Citation : 2022 Latest Caselaw 2125 MP
Judgement Date : 16 February, 2022

Madhya Pradesh High Court
Dita vs The State Of Madhya Pradesh on 16 February, 2022
Author: Vivek Rusia
                              -1-




The High Court of Madhya Pradesh : Bench At Indore
DIVISION BENCH:   HON'BLE MR. JUSTICE VIVEK RUSIA &
                  HON'BLE MR. JUSTICE RAJENDRA KUMAR (VERMA)

                  Criminal Appeal No.1984/2014
Appellant         -           Dita S/o Mundia Bhabhar Bhil
                              Age - 40 years
                              R/o Chainpuri at Present Navapada
                              Village - Thandla, District - Jhabua (M.P.)

                  versus


Respondent(s) -               State of Madhya Pradesh,
                              Through Police Station - Thandla
                              District - Jhabua (M.P.)
Indore, dated 16.02.2022
As per Vivek Rusia, J:
         Shri Gulab Sharma, learned counsel for the appellant.
         Shri Sudhanshu Vyas, learned Panel Lawyer for the
respondent / State.
                           JUDGMENT

I.A. No.26598/2021 is the fifth application filed under Section 389(1) of the Code of Criminal Procedure, 1973 seeking temporary suspension jail sentence and grant of bail filed by the sole appellant - Dita Bhabhar S/o Mundia Bhabhar but with the consent of the parties, this criminal appeal is heard finally instead of hearing the application on suspension.
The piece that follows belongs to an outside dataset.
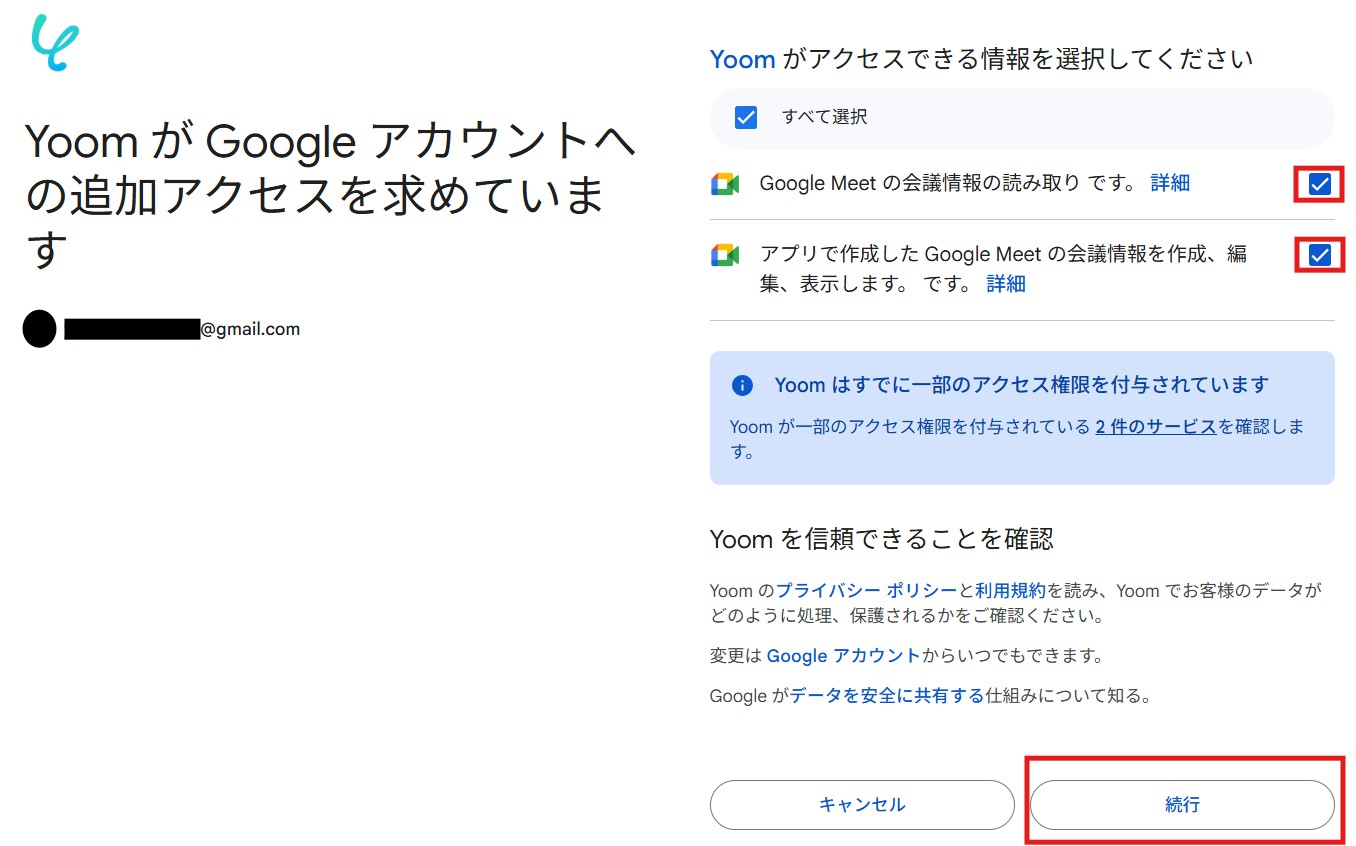
Task: Open the 2 件のサービス link
Action: click(x=1156, y=427)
The present Criminal Appeal is filed under Section 374 of the Code of Criminal Procedure, 1973 against the judgment of conviction and sentence dated 27.11.2014 passed by the Sessions Judge, Jhabua in Sessions Trial No.65/2014, whereby the appellant has been convicted for the offences punishable under Section 302 of the Indian Penal Code and sentenced to undergo Life Imprisonment along with fine of Rs.1,000/-. with default

clause to further undergo two months' rigorous imprisonment.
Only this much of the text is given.